Le 11 août, c’est le départ dans la brume. Un gros temps contraint le Pourquoi-Pas ? à se réfugier le 15 août à Isafjord. Le 30 août en raison d’une grave avarie de la chaudière, devenue inutilisable, le Pourquoi-Pas ? revient à voilure réduite à Reykjavik le 3 septembre. Les travaux de réparation se prolongent. Tous ces contretemps dépriment Charcot, pratiquement ruiné ; il sait que de multiples ennuis administratifs l’attendent ; il est aussi conscient que naviguer autour de l’Islande, croiser les Shetlands, se rendre au Danemark et rentrer en France par la mer du Nord représente un périple long et difficile pendant l’équinoxe, période la plus dangereuse, forte en tempêtes. Dans une lettre du 9 septembre, Charcot confie : « Trop de choses s’effondrent ou menacent de s’effondrer autour de moi … Mon bateau qui me permettait de ne pas être n’importe qui, vieillit. Moi- même, je prends de l’âge, bien que je ne m’aperçoive pas que je vieillisse. On devrait crever avant que cela n’arrive… » .
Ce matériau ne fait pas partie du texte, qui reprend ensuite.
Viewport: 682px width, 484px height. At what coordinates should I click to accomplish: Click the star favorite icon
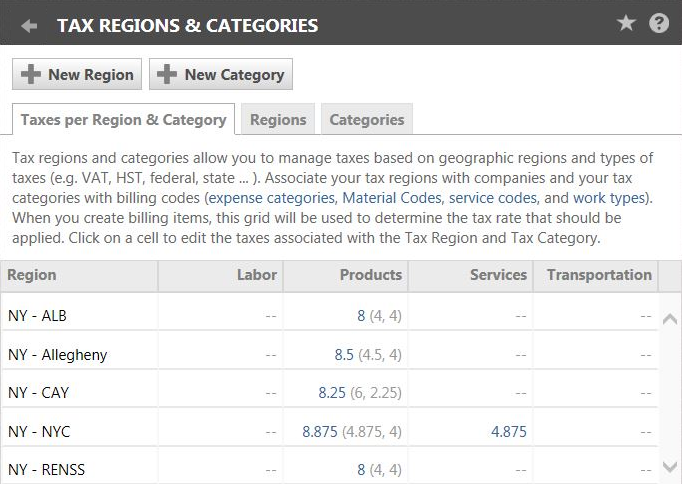(626, 24)
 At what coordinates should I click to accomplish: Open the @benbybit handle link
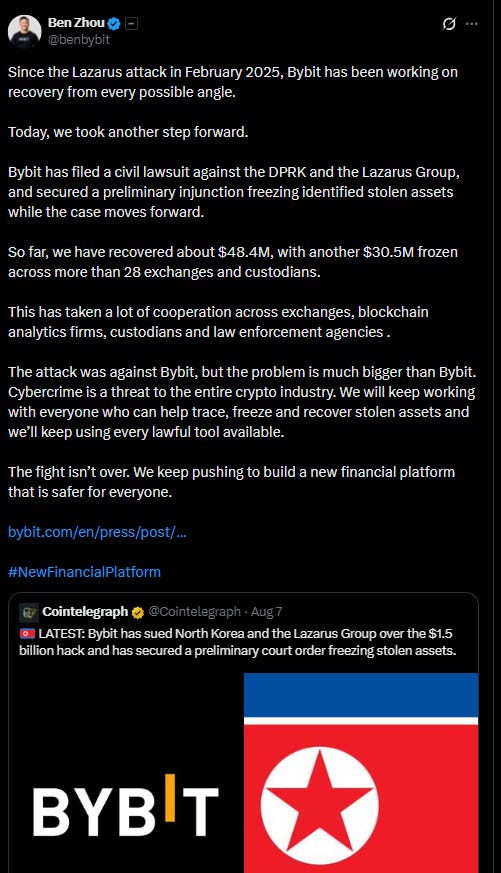coord(79,40)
La dernière grande joie du Commandant Charcot est d’apprendre, avant le dernier départ, la naissance de sa petite- fille Anne-Marie, fille de Monique, qui perpétue aujourd’hui, en tant que présidente de notre association, la mémoire de son grand-père.
A voir. Exposition « Charcot et le « Pourquoi Pas ? » en arctique, 1912-1936 », du 3 au 25 septembre à la Tour Bidouane (sur 3 niveaux), à SaintMalo Intra-Muros de 10h à 12h et de 14h à 18h tous les jours. Entrée gratuite.
Conférences. Vendredi 16 septembre : « Charcot et le Pourquoi-Pas ? Un homme, un destin » par Marc Bonnel, président de l’Association Histoire et patrimoine du pays de Dinard, Rance Emeraude. A Dinard, salle du Balnéum, Palais des Arts à 15h. Samedi 17 septembre : L’héritage patrimonial de l’oeuvre de Charcot par le Pr Jean-Dominique Wahiche (Cresco, Dinard). Dimanche 18 septembre : l’héritage scientifique de Charcot, la station marine de Dinard du Muséum d’Histoire Naturelle. 130 années d’inventaires et de recherche sur la biodiversité des milieux marins, en lien avec l’Ifremer et l’Ecole Pratique des Hautes Etudes par Eric Feunten (CRESCO-Dinard).